Efest is your next best bet heard a lot about those 35a ones

Reactions: Agree 1


----------



## Rob Fisher

Al3x said:


> Efest is your next best bet heard a lot about those 35a ones


 
They are my best performing batteries that I currently have! But I never really go below 0,9Ω so best one of the sub ohm boffins give their 2c worth here.


----------



## Matt

http://www.ukecigstore.com/sony-vtc5-18650-2600mah-battery.html

Reactions: Thanks 1


----------



## Chop007

bjorncoetsee said:


> I need a vtc5


Hey there we will be flying to Japan to ask them personally in due course but at the moment they are as scarce as hens teeth. We will tune you should we get in again. Currently we are looking at alternative batteries, if anyone has any ideas besides Efests, we will be more than happy to hear them. Until then, whatever you do, do not use any AAA batteries in your mech mods

Reactions: Like 1 | Winner 2


----------



## Al3x

Chop007 said:


> Hey there we will be flying to Japan to ask them personally in due course but at the moment they are as scarce as hens teeth. We will tune you should we get in again. Currently we are looking at alternative batteries, if anyone has any ideas besides Efests, we will be more than happy to hear them. Until then, whatever you do, do not use any AAA batteries in your mech mods


Any chance of MNKE


----------



## Chop007

Al3x said:


> Any chance of MNKE


The MNKE where being discontinued a while ago, I will do some research and get back to you on those.

Reactions: Thanks 1


----------



## Andre

Maybe some AW IMR batts? http://www.ecigarette-politics.com/aw-batteries-authorised-dealers.html

Reactions: Agree 2 | Winner 2


----------



## StangV2_0

What would ypu guys be prepared to pay per battery for the Vtc5?


----------



## Yiannaki

StangV2_0 said:


> What would ypu guys be prepared to pay per battery for the Vtc5?


I paid R250 per battery for my Vtc 5's. Not sure I would spend more than 300 on one. 

Hope this helps

Reactions: Agree 1


----------



## capetocuba

Yiannaki said:


> I paid R250 per battery for my Vtc 5's.
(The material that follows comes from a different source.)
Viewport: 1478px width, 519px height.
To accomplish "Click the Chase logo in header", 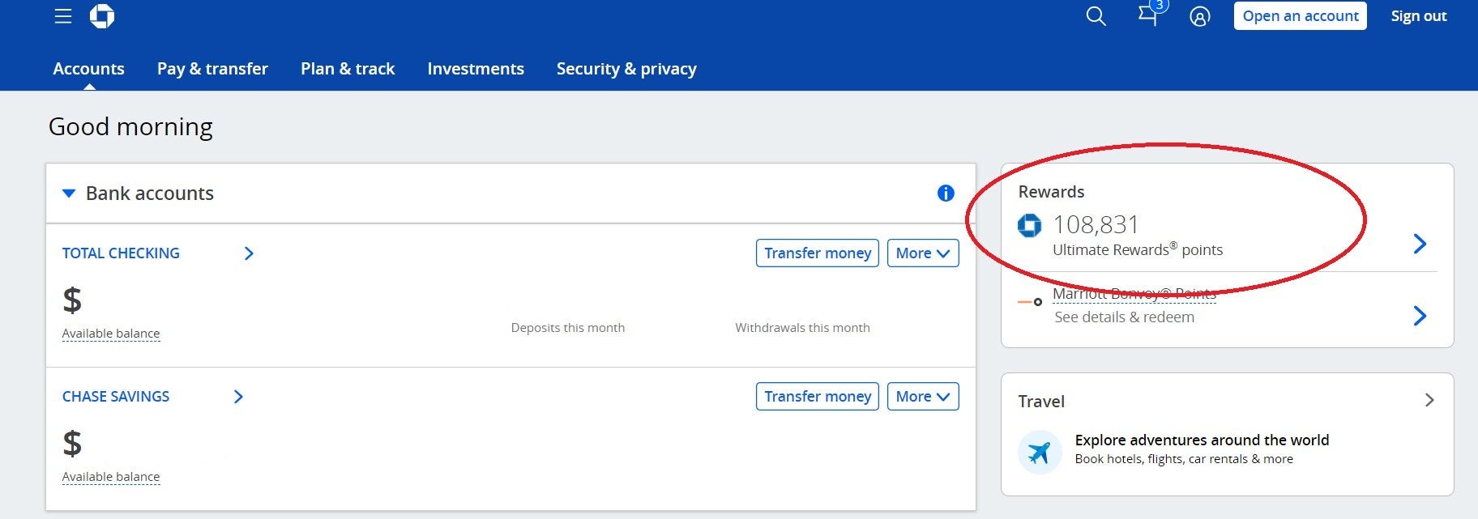I will (x=102, y=16).
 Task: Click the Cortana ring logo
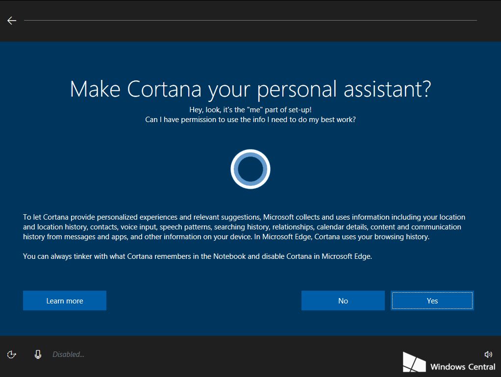251,169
Not sure I would spend more than 300 on one.
> 
> Hope this helps


You can also bring them in from reputable vendors from USA & UK for well under R200.00

Reactions: Like 2 | Winner 1


----------



## Silver

Andre said:


> Maybe some AW IMR batts? http://www.ecigarette-politics.com/aw-batteries-authorised-dealers.html



@Chop007 , i second this suggestion of AW IMR batts
Its from a Reo perspective and that I read about many happy AW Reo users

Reactions: Agree 2


----------



## Chop007

capetocuba said:


> You can also bring them in from reputable vendors from USA & UK for well under R200.00


Wow awesome guys thanks for all your responses, this is brilliant, chop007 is on it.
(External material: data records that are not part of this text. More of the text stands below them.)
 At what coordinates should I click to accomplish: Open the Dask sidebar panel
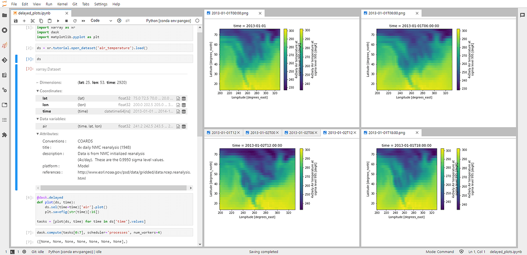click(x=5, y=45)
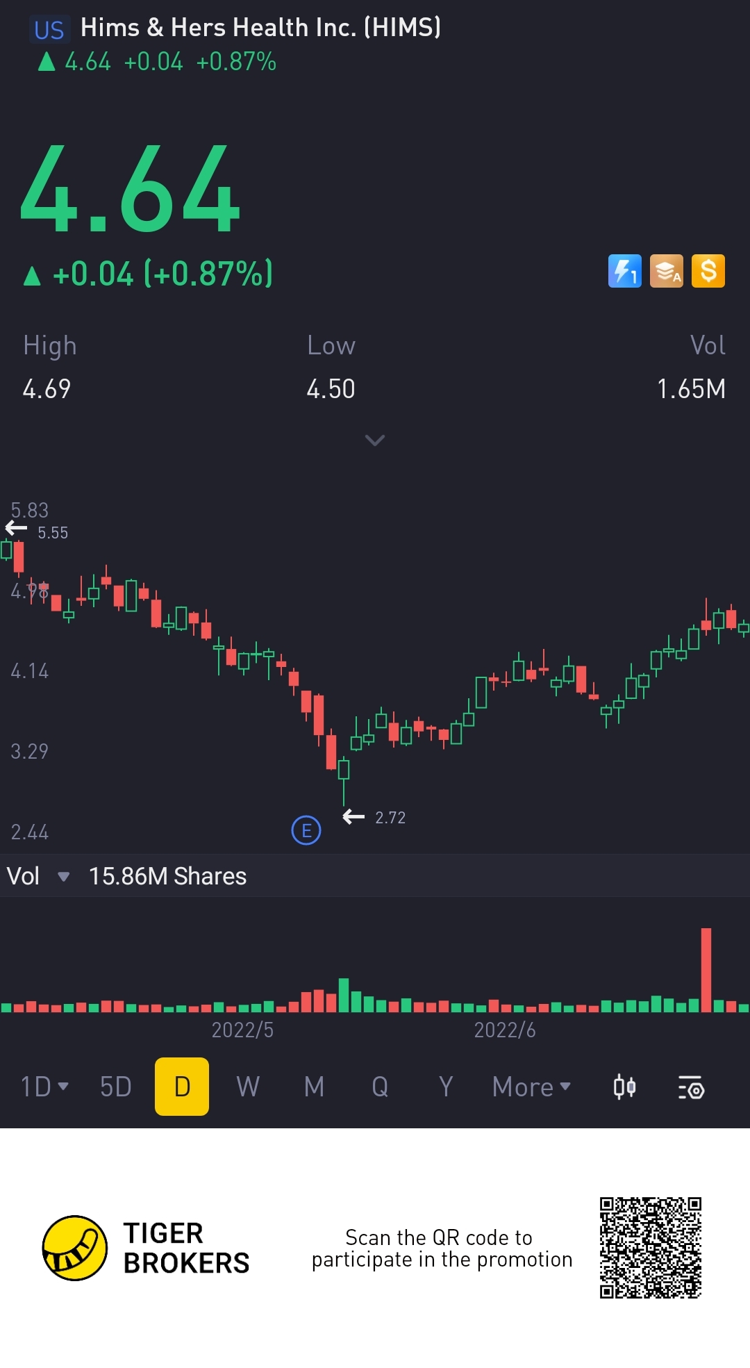Tap the blue earnings E marker

pos(306,830)
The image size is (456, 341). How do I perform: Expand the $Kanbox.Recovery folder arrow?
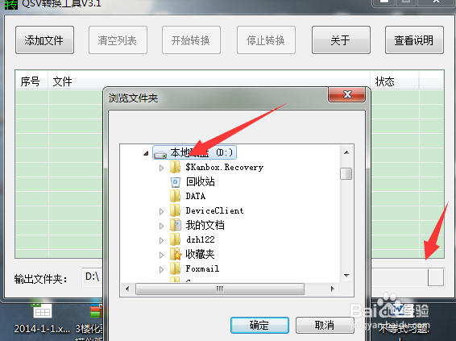pyautogui.click(x=161, y=168)
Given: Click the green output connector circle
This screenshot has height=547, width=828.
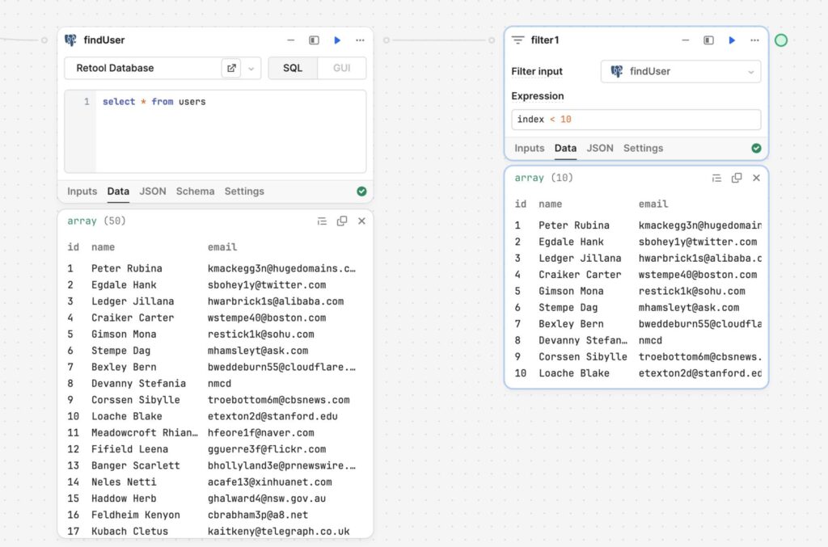Looking at the screenshot, I should point(780,39).
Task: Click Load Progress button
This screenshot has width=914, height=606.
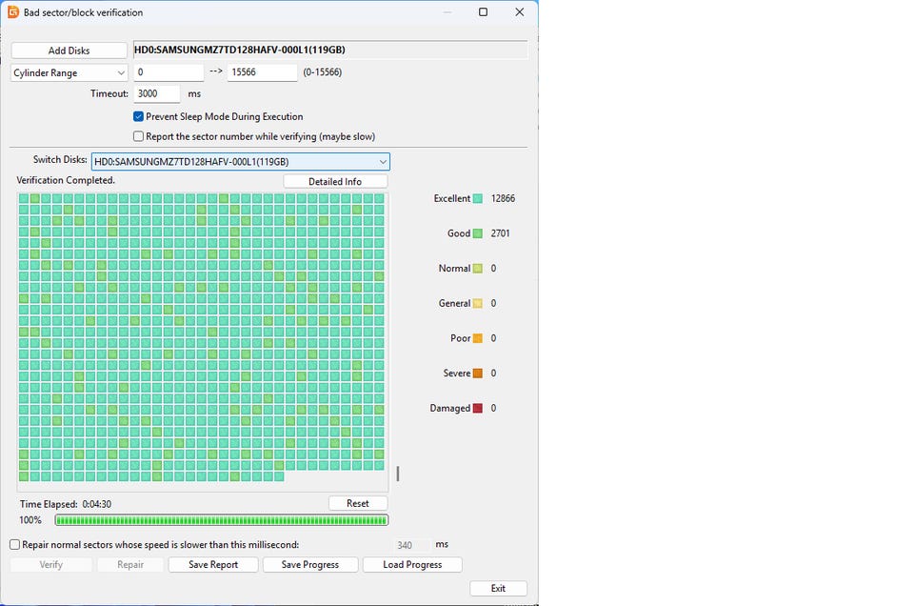Action: (411, 564)
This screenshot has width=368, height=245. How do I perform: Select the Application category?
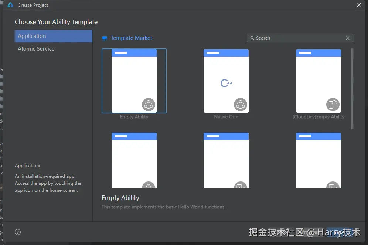53,36
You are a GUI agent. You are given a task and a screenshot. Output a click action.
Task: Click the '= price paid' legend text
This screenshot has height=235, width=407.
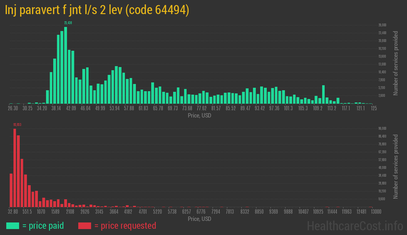43,226
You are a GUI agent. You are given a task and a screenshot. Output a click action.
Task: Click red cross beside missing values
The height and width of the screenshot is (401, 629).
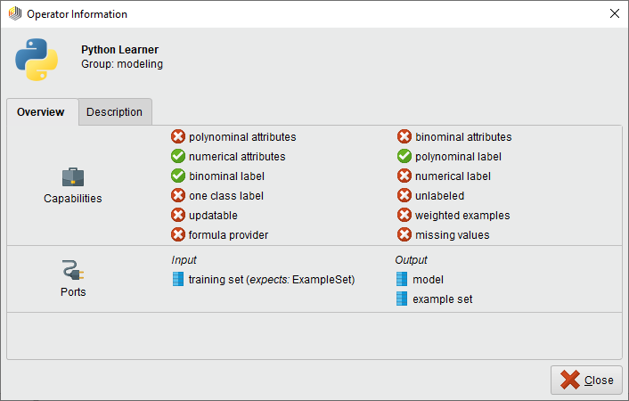(404, 235)
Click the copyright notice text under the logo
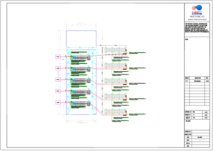 tap(197, 28)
Reactions: Like 1 | Winner 1


----------



## Al3x

capetocuba said:


> You can also bring them in from reputable vendors from USA & UK for well under R200.00


if you do I would be interested or maybe if you are able pm me the link


----------



## StangV2_0

Well I currently have some on the way for myself and am looking at bringing more in. The biggest problem with these batteries (or any battery) besides availability is shipping.


----------



## Rob Fisher

In case no one noticed there is a ninja move in CT because a vendor has VTC4's in stock!
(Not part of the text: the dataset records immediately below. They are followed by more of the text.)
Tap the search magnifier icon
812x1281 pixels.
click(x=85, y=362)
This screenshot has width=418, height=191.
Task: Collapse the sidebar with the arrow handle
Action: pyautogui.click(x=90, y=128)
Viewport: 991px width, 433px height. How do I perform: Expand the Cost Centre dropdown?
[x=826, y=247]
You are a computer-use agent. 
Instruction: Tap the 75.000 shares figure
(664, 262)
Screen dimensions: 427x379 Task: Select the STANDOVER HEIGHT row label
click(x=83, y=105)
http://www.vapourmountain.co.za/shop/batteries/2100mah-sony-vtc4-imr-18650-30a/

Reactions: Like 1 | Funny 1 | Creative 1


----------



## Gazzacpt

Rob Fisher said:


> In case no one noticed there is a ninja move in CT because a vendor has VTC4's in stock!
> 
> http://www.vapourmountain.co.za/shop/batteries/2100mah-sony-vtc4-imr-18650-30a/


Decent price to the @Oupa is rocking these days.

Reactions: Agree 2 | Funny 1


----------



## StangV2_0

Lol. They gonna be gone by days end I am sure!!


----------



## devdev

Nice find guys!

There are only 4 left now   

@paulph201 you best get in there super quick man

Reactions: Informative 1


----------



## VapeSnow

Just got me one


----------



## VapeSnow

3 left

Reactions: Informative 1


----------